Однако рыба, солонина, другой провиантский припас оказались в сохранности. Деларов каждый куль развязывал, каждую бочку вскрывал, обнюхивал, осматривал дотошно. Нет, тухлятины не было. И на то – вздохнули с облегчением. Но вот за мукой Тимофей не доглядел. В некоторых кулях проглядывала зеленью плесень. У Деларова пухли желваки на скулах, когда он растирал в жестких пальцах прелые комки.

В амбаре провозились до вечера. Заплесневелую муку надо было перевеить, ссыпать в сухие кули, но, как ни гнулись, а и половины не успели сделать.

– Кончай, Евстрат Иванович,– наконец сказал Кондратий,– изломаемся, еще и завтра день будет.

Деларов откачнулся от бочки и, уперев руки в поясницу, с трудом выпрямился.

– Завтра? – спросил, морщась.– А что хасхак-то сказал – помнишь?

– Да ничего,– возразил Кондратий,– небо вроде чистое.

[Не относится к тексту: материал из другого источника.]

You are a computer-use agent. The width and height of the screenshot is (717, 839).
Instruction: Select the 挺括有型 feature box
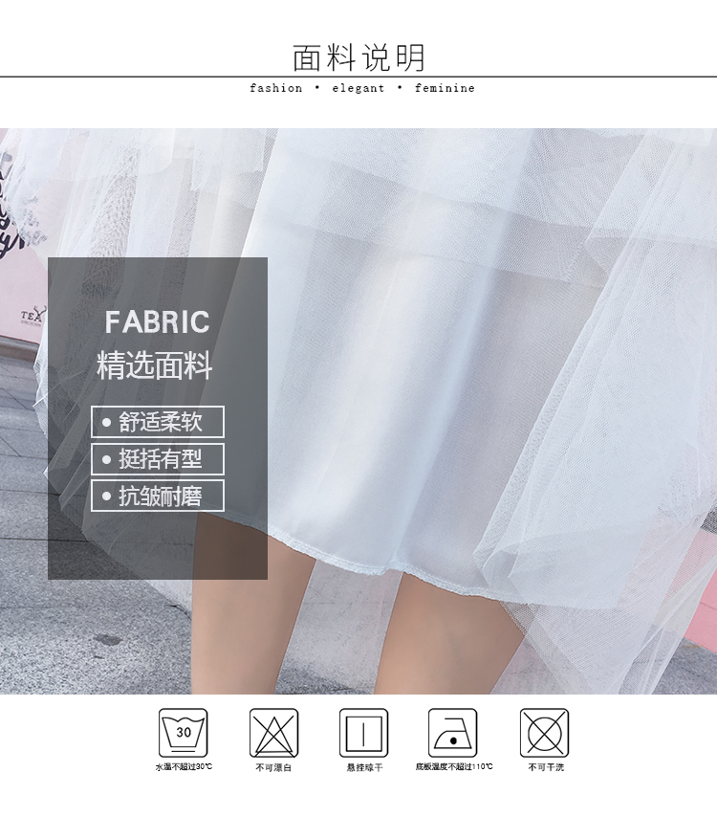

– Нет, брат, он не ошибется. Они приметы знают лучше нашего. Но, однако, давай шабашить.– Деларов взялся за фонарь. В дверях оглянулся и, оглядев склад, с болью, с мукой, с обидой горькой сказал:– Ох, сукин сын!

Кондратий посмотрел на него, но промолчал.

По крепостце уже знали о случившемся, и ватага стояла у дома управителя. Лица хмурые, плечи опущены – уходились за день, да известно было, для чего собрались. Толпа раздалась, пропуская Деларова и Кондратия.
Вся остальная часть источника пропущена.